Predictive capability of slice-to-volume 3D black blood imaging-augmented 4D flow CMR for aortic coarctation in third-trimester fetuses (RF_FR_314)

Coarctation of the aorta (CoA) can be challenging to diagnose in utero with fetal echocardiography, even in expert hands. A prior fetal 4D flow cardiovascular MR (CMR) study found that decreased flow at the distal arch was associated with CoA¹. However, the spatial resolution of fetal 4D flow is limited as rapid scanning is needed to minimize fetal motion, making detection and flow quantification in small vessels, such as a hypoplastic arch, challenging. Slice-to-volume reconstruction for black blood (BB) imaging has been proposed to quickly capture small fetal vascular structures^2,3. Thus, this study aims to investigate the capability of a combination of BB and 4D flow (BB+4D) to detect CoA and to compare flow quantification performance versus conventional 4D flow CMR (4D-alone) for healthy and suspected CoA fetuses. We hypothesize that BB+4D better captures flow at the arch than 4D-alone.

Methods:

CMR data including 4D flow (Doppler ultrasound gated, gradient recalled echo) and multi-planar BB (T2-weighted single shot turbo spin echo) were prospectively acquired with IRB approval on a Philips 3T Ingenia for normal and suspected CoA fetuses. BB data were motion corrected and reconstructed in 3D using SVRTK². Post-processing for 4D flow was conducted using a custom MATLAB tool⁴, and flow was quantified by either BB+4D or 4D-alone: based on segmentation of the BB data or from a phase contrast MR angiography created from the 4D flow data alone. The main pulmonary artery, ductus arteriosus (ductus) and aorta were segmented using 3D Slicer, and BB segmentation was aligned to 4D flow using a rigid registration function in FLIRT⁵ (Fig. 1). Net flow at the ductus, distal arch, and descending aorta was quantified using both segmentations. Mass conservation (ductus+arch=descending aorta) was evaluated using orthogonal regression and Pearson correlation. Predictive capability of arch flow for postnatal CoA was evaluated using simple logistic regression and receiver-operating characteristic curve. P< 0.05 was considered statistically significant.

Results:

Thirteen normal and 14 suspected CoA fetuses were included (Table 1). Seven suspected CoA fetuses were confirmed as CoA postnatally (true positives). BB+4D-based net flow was lower than 4D-alone at the ductus and descending aorta (Fig. 2A). Regression models found mass conservation was better in 4D-alone (Fig. 2B). Logistic regression found the coefficient for arch flow was significant for BB+4D (-0.053; P=0.048), but not for 4D-alone (-0.035; P=0.06) although the area under the curve was not significantly different (P=0.51; Fig. 2C). Figure 2D shows a streamline visualization for two true positive case where 4D-alone was not able to detect the distal arch or an arch branch, leading to incorrect flow measurement locations.

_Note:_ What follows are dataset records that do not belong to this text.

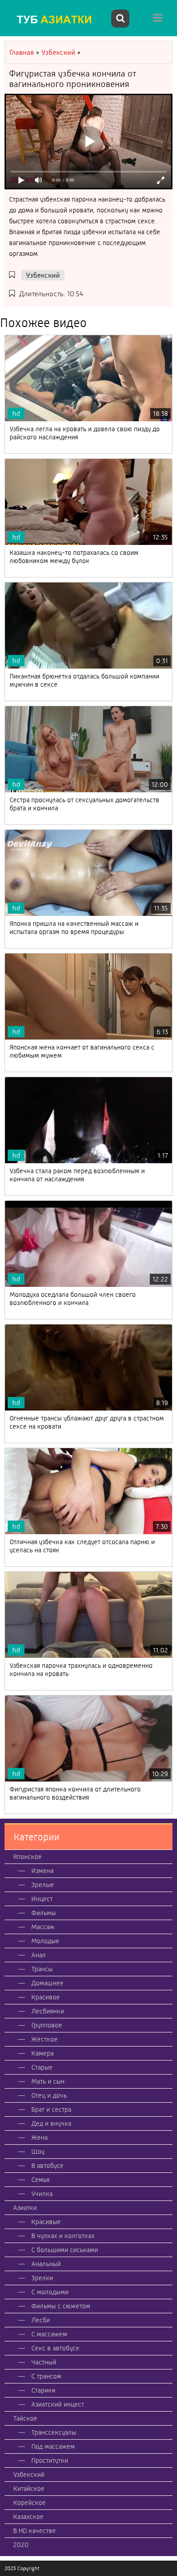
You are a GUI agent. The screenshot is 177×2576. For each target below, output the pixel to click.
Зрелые (42, 1885)
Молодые (45, 1941)
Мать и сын (47, 2081)
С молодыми (50, 2292)
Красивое (45, 1997)
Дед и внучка (51, 2123)
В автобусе (47, 2166)
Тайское (25, 2418)
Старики (43, 2390)
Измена (42, 1871)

Conclusion: Although flow quantification performance was not comparable with 4D-alone, BB+4D shows potential to better capture arch flow for CoA cases and can be helpful in diagnosing CoA prenatally using 4D flow.

Fig. 1 Data analysis workflow. The aorta (red), pulmonary artery (PA), ductus arteriosus (ductus) and descending aorta (DAo) were segmented from black blood images and phase-contrast MR angiography (PCMRA). The black blood segmentation was aligned to 4D flow using a transformation matrix obtained by rigid registration of the PA-ductus-DAo part (blue). Net flow at the ductus arteriosus, distal arch, and descending aorta was quantified using 4D flow-based (4D-alone) and black blood-based (BB+4D) segmentation masks.

Fig. 2 Comparison between conventional 4D flow analysis (4D-alone) and a combination of black blood and 4D flow (BB-4D). (A) Net flow at the ductus arteriosus (ductus), distal arch, and descending aorta. (B) Orthogonal regression and Pearson correlation to evaluate mass conservation. The gray dashed lines indicate the lines of identity and black lines are the regression lines. (C) Receiver operating characteristic curves for distal arch flow. The gray dashed line indicates where the area under the curve (AUC) is 0.5. (D) Systolic streamlines of two true positive case. Flow measurement locations for the distal arch are shown by black rectangles and the features detected only by BB-4D are highlighted by red arrows. MPA, main pulmonary artery.